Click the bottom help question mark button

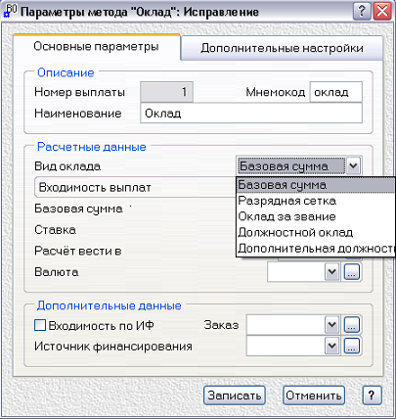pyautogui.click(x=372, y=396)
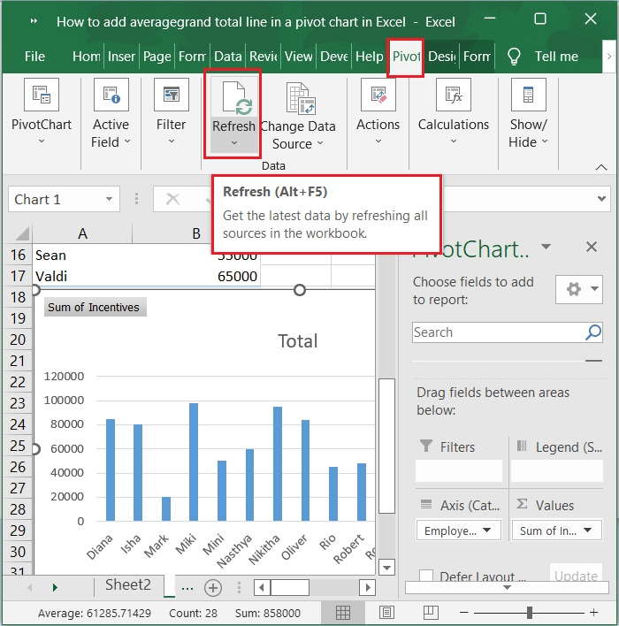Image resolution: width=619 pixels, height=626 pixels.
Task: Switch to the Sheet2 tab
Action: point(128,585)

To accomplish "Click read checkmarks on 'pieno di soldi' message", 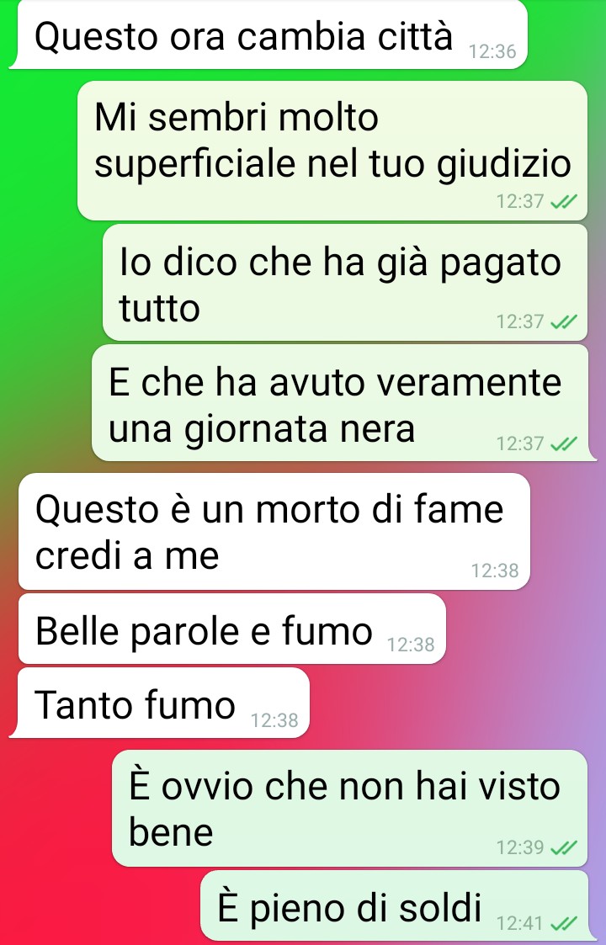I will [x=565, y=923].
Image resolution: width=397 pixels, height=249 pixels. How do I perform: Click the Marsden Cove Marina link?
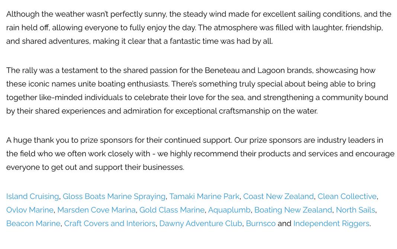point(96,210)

■ ■ ■ ■

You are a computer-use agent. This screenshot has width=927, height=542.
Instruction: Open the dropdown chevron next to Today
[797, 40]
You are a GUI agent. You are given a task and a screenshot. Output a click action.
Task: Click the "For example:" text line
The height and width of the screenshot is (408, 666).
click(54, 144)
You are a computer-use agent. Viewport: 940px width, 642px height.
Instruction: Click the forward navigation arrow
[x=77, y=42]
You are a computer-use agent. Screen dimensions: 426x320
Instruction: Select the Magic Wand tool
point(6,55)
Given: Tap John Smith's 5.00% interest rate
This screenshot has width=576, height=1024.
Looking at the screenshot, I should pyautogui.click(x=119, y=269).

■ ■ ■ ■

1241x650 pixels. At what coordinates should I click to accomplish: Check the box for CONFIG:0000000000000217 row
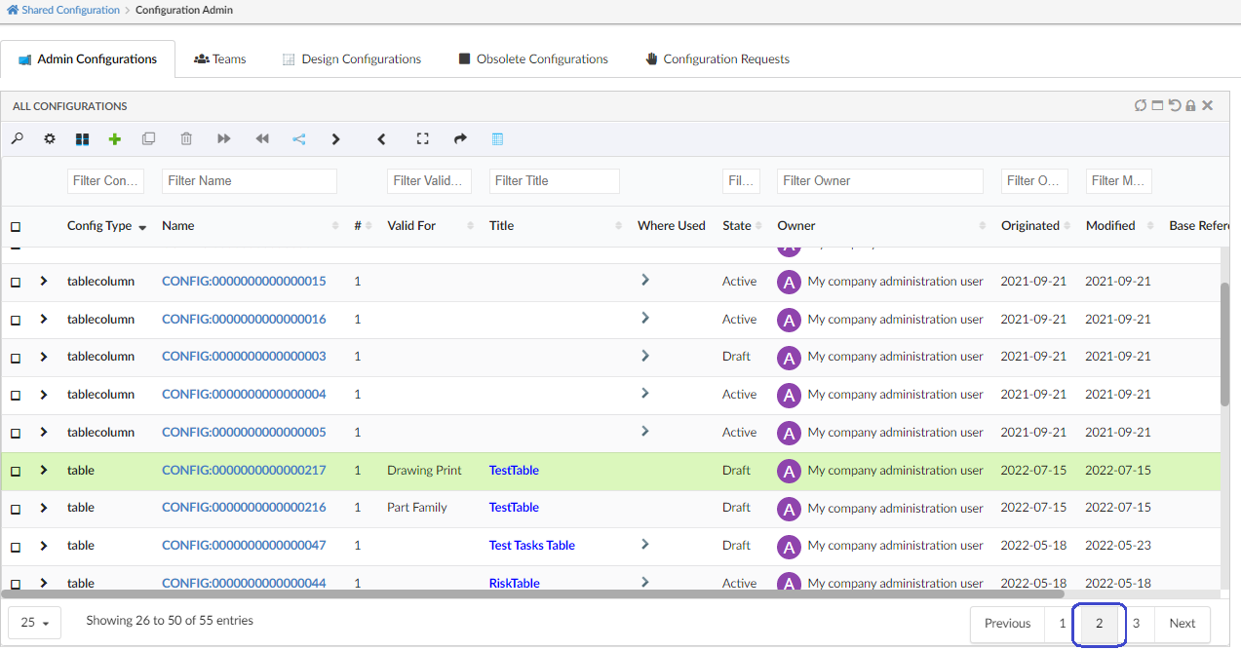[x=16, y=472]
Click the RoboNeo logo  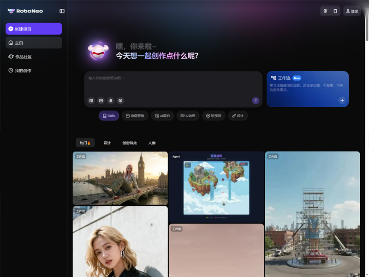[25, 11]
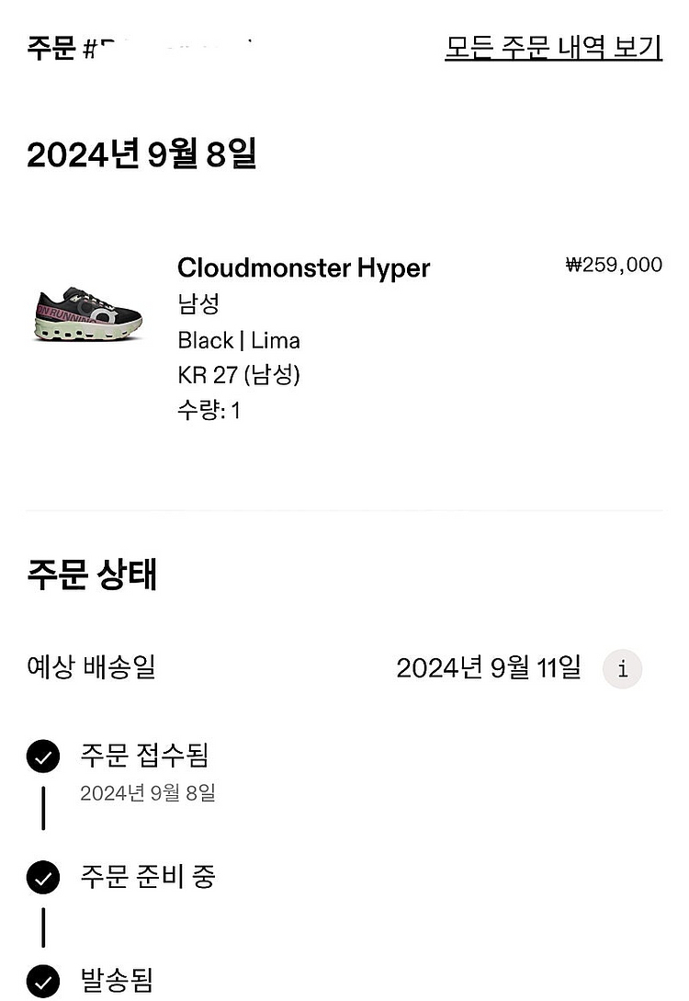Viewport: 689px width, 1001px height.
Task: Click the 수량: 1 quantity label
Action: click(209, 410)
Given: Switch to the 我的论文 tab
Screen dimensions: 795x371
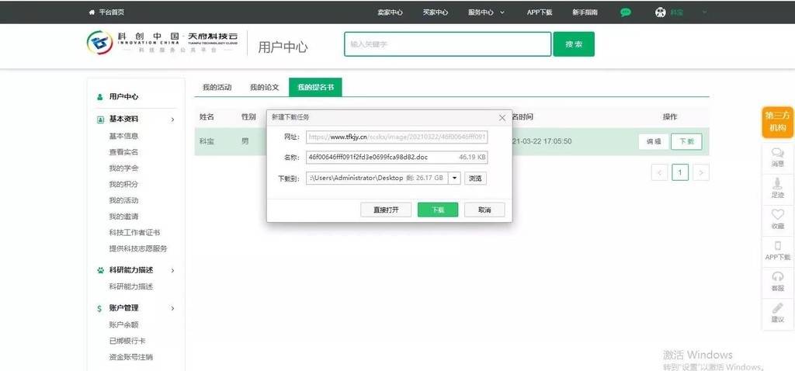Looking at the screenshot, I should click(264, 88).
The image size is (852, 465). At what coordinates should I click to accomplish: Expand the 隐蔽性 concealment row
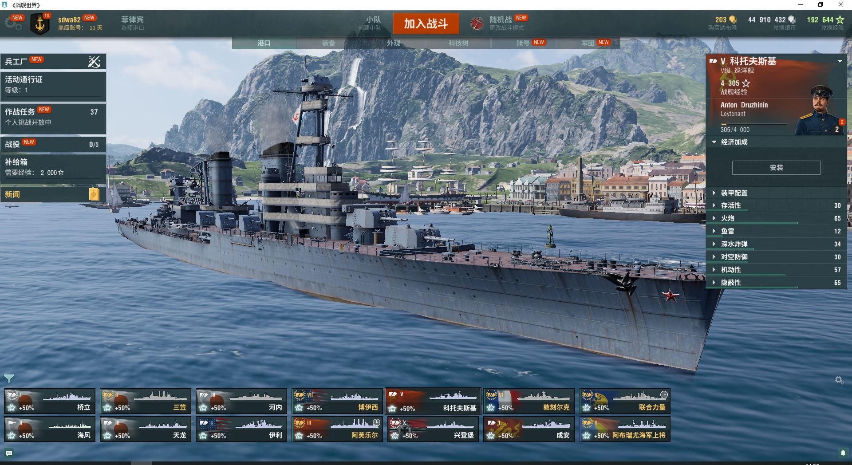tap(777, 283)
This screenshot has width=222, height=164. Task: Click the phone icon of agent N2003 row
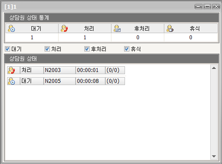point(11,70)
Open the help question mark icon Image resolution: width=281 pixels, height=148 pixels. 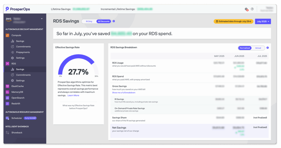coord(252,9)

■ ■ ■ ■

Copy every line that includes the string "computer" from the material above.

You are a computer-use agent. This screenshot has width=927, height=542.
You are a computer-use agent. Viewport: 940px width, 642px height.
You are a computer-use agent. Screen dimensions: 426x320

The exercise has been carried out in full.